Taking the line with "Blog (147, 2487)" as the first and the line with "Free Sample Lessons (249, 337)" as the last, set down exactly every line in that range from the entries below, and no more.

══ Material to process

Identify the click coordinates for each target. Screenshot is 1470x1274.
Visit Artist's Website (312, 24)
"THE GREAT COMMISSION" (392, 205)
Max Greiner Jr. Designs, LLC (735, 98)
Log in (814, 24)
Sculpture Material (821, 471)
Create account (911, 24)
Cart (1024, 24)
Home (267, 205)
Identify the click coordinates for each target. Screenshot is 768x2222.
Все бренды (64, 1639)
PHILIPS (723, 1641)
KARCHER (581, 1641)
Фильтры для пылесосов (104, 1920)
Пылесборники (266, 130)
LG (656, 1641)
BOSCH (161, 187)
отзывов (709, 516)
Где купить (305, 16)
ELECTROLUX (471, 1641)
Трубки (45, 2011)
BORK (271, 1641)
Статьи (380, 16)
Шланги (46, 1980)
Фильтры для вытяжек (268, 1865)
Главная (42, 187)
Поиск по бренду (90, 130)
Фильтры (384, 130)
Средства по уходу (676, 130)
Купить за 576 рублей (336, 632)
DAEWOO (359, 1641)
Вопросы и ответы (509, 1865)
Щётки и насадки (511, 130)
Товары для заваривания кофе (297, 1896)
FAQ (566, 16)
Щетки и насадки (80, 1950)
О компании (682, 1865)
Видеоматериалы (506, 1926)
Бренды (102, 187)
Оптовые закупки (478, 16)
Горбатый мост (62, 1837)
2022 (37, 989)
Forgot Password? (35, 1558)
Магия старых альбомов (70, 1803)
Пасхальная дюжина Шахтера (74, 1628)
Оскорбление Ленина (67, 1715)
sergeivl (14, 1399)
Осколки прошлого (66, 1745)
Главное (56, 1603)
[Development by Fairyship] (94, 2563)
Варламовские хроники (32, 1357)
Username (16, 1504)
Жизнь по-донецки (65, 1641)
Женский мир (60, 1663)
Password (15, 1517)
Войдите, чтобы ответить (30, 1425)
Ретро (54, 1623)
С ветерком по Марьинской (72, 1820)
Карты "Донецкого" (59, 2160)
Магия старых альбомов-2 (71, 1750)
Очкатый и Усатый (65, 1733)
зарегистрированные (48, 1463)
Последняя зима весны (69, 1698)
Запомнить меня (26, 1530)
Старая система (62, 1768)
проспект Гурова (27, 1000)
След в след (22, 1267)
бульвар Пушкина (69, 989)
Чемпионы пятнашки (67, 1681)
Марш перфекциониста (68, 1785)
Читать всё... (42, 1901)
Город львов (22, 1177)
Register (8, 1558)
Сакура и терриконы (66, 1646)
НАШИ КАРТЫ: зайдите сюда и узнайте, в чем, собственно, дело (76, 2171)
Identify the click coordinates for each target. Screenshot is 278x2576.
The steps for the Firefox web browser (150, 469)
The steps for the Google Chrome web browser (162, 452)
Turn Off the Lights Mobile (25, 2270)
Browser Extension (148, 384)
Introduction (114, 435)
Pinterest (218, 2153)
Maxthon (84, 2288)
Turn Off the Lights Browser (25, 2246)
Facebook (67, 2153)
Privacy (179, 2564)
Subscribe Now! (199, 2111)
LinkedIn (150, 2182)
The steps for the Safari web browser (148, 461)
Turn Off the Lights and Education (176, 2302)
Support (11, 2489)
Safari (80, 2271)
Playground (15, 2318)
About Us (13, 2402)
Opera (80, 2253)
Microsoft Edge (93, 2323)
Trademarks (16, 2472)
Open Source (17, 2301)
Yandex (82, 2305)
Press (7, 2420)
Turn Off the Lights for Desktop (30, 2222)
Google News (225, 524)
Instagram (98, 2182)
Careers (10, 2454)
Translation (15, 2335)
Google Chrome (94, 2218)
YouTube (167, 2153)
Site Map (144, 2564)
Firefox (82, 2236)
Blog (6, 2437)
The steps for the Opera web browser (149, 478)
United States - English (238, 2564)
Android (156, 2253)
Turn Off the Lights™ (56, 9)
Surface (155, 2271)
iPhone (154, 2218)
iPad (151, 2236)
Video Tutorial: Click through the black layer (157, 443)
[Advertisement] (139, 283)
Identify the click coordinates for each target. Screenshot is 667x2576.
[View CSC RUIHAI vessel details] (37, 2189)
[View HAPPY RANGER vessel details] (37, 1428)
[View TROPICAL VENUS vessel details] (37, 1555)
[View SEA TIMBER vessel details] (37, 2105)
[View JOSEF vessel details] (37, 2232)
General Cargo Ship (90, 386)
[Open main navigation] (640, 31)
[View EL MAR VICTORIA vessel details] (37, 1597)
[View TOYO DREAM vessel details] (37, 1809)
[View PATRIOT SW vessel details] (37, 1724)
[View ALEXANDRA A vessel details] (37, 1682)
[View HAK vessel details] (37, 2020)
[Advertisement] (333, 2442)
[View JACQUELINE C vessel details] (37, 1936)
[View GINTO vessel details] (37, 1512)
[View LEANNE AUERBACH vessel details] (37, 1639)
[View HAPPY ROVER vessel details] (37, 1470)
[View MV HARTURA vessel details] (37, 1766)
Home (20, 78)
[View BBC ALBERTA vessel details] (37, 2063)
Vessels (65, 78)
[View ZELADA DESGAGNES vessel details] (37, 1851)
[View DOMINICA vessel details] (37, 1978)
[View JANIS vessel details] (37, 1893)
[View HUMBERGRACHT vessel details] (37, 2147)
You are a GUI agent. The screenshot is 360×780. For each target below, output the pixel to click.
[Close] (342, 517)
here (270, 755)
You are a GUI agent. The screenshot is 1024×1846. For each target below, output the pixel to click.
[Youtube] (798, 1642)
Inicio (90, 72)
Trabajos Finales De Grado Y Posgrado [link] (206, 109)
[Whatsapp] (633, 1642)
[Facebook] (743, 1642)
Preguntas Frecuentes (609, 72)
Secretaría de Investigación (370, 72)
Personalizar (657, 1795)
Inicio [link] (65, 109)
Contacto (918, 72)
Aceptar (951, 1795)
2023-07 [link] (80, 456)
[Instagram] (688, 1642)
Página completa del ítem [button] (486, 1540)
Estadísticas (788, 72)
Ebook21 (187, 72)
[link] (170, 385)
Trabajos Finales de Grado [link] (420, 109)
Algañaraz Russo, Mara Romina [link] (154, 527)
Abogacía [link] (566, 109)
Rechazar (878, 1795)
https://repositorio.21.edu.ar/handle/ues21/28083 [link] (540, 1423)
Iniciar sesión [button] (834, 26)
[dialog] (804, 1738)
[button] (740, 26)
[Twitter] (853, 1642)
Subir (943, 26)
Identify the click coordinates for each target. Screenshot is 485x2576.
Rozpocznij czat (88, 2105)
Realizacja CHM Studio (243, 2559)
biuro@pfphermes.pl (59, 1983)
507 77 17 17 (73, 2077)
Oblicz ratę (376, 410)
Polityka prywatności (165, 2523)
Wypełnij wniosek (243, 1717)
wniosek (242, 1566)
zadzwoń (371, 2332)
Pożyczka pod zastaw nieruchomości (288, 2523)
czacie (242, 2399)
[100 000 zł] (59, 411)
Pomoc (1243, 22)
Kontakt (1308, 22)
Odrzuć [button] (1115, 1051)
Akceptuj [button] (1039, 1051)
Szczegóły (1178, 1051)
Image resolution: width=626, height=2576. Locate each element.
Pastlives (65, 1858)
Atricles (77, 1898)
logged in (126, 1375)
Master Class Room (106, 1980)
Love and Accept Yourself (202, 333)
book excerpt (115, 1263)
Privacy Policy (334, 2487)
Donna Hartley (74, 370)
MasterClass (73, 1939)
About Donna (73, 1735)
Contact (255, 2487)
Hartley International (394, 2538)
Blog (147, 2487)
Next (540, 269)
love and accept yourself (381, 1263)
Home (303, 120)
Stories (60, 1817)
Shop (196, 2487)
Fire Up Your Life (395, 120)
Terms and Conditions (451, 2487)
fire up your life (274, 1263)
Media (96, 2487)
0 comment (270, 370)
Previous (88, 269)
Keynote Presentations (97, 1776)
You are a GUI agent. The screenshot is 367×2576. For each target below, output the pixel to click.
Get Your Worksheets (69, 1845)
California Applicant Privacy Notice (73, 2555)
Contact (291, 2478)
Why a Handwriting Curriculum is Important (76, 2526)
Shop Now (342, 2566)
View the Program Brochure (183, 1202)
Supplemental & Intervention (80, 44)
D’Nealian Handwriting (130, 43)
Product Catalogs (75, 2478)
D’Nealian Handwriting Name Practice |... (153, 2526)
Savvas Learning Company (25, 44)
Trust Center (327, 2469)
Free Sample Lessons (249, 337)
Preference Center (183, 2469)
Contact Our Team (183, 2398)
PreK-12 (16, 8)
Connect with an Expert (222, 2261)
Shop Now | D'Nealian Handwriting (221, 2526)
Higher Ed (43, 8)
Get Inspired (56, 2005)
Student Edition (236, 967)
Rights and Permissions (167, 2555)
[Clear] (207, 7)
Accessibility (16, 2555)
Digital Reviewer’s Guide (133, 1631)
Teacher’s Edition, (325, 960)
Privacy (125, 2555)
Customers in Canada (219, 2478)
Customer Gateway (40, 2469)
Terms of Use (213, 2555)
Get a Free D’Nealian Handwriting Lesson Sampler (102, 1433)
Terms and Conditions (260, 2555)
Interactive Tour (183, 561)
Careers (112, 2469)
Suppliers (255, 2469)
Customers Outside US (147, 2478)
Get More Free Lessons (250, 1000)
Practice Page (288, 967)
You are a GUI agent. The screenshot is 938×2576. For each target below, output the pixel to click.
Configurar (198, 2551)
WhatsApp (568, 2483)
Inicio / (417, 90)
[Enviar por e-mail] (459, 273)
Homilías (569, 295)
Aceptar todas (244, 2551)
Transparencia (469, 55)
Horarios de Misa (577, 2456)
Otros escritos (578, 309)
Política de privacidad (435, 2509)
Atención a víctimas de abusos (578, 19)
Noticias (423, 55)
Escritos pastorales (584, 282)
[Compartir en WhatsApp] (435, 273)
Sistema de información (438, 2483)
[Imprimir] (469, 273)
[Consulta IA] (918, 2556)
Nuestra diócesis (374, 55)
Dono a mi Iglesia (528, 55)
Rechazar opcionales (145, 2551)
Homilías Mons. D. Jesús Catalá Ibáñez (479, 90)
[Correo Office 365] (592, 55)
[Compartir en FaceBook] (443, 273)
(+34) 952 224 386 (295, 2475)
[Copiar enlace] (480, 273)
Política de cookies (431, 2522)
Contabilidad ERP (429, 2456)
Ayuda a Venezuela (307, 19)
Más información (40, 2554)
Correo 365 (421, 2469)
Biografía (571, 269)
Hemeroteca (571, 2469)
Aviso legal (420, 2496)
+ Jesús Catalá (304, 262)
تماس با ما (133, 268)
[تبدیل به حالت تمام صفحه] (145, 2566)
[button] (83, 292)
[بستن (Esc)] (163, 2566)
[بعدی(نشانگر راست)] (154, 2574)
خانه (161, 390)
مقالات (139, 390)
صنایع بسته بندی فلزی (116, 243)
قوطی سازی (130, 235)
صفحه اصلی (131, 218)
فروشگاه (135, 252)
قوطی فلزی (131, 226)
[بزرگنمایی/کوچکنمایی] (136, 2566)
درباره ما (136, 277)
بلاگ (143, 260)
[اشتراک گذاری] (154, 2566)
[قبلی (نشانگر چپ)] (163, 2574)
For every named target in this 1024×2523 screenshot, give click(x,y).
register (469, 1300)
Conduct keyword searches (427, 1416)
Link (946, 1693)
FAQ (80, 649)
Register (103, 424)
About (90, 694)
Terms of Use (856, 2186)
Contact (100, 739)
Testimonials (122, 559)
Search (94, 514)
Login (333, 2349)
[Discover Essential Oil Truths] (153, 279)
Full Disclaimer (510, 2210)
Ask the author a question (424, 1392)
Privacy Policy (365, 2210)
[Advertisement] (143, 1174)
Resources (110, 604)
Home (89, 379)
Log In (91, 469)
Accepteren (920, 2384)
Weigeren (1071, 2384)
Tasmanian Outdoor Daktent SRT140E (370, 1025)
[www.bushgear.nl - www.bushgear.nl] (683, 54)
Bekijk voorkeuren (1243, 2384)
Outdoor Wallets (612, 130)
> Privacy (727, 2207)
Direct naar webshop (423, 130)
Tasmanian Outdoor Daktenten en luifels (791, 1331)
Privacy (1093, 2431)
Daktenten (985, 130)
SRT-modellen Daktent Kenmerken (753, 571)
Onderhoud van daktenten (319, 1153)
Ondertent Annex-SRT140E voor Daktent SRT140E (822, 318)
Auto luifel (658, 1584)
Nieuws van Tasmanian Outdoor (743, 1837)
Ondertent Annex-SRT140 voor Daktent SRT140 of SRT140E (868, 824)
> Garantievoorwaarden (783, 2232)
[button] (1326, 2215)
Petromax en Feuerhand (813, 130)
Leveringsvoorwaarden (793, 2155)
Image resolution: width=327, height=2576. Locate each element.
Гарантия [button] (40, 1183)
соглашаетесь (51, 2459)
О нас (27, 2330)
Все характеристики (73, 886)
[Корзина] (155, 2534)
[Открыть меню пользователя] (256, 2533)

════

- Task solution
Blog (147, 2487)
Next (540, 269)
love and accept yourself (381, 1263)
Home (303, 120)
Stories (60, 1817)
Shop (196, 2487)
Fire Up Your Life (395, 120)
Terms and Conditions (451, 2487)
fire up your life (274, 1263)
Media (96, 2487)
0 comment (270, 370)
Previous (88, 269)
Keynote Presentations (97, 1776)
You are a GUI agent. The screenshot is 367×2576. For each target below, output the pixel to click.
Get Your Worksheets (69, 1845)
California Applicant Privacy Notice (73, 2555)
Contact (291, 2478)
Why a Handwriting Curriculum is Important (76, 2526)
Shop Now (342, 2566)
View the Program Brochure (183, 1202)
Supplemental & Intervention (80, 44)
D’Nealian Handwriting (130, 43)
Product Catalogs (75, 2478)
D’Nealian Handwriting Name Practice |... (153, 2526)
Savvas Learning Company (25, 44)
Trust Center (327, 2469)
Free Sample Lessons (249, 337)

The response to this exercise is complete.